- [Assigned task] Could you write out the line containing "The height and width of the screenshot is (924, 1298)." and all the lines below it in the data, exactly, through the final one and nothing else?

:: Data for this exercise ::

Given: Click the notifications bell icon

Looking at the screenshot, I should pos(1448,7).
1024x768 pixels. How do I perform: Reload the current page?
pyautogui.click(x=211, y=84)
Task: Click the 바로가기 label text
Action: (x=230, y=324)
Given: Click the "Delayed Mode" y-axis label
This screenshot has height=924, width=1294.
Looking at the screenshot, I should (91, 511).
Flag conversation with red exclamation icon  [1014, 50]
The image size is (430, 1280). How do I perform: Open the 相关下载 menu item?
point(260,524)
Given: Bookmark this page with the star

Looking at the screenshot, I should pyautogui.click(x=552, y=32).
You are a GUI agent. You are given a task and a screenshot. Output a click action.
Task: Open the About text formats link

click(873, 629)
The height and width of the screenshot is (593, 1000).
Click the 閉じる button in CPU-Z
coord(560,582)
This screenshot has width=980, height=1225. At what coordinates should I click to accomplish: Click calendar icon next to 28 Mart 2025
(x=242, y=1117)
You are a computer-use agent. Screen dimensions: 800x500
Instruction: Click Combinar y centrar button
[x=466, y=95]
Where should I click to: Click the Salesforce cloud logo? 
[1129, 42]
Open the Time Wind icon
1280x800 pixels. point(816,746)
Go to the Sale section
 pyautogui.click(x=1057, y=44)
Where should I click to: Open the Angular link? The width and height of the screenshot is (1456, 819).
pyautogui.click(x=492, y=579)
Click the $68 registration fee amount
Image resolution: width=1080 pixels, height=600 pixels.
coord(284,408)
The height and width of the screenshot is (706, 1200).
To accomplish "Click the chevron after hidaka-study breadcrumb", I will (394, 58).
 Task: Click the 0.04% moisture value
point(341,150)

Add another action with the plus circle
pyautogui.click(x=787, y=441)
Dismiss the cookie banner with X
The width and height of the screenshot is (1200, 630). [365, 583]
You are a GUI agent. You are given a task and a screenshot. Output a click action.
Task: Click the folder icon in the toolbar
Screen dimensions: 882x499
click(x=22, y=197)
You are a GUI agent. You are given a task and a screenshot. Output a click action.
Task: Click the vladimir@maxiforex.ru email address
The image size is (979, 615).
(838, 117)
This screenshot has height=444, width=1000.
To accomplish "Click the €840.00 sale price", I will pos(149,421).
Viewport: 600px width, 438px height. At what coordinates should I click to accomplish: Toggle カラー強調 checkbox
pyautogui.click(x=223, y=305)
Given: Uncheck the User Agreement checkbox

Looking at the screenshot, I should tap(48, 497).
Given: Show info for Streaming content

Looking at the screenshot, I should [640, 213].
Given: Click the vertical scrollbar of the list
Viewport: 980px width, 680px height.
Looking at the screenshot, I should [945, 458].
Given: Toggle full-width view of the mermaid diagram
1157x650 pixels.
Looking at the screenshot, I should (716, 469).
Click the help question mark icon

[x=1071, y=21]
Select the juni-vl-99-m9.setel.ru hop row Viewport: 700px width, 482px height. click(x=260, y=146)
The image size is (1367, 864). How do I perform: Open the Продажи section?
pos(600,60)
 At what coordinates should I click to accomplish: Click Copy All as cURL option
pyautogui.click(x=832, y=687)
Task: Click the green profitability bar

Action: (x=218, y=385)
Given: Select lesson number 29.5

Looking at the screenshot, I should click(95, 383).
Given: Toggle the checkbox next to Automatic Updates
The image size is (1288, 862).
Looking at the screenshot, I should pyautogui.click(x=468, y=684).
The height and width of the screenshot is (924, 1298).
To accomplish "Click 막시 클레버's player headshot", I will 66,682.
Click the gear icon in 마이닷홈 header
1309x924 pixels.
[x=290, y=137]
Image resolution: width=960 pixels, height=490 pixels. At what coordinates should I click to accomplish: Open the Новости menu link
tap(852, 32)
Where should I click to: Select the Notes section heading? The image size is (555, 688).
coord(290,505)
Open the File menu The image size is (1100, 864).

:::

- [Solution to the exercise]
The height and width of the screenshot is (924, 1298).
To accomplish "Click 막시 클레버's player headshot", I will 66,682.
Click the gear icon in 마이닷홈 header
1309x924 pixels.
[x=290, y=137]
Image resolution: width=960 pixels, height=490 pixels. At what coordinates should I click to accomplish: Open the Новости menu link
tap(852, 32)
Where should I click to: Select the Notes section heading? The image size is (555, 688).
coord(290,505)
Open the File menu The image size is (1100, 864).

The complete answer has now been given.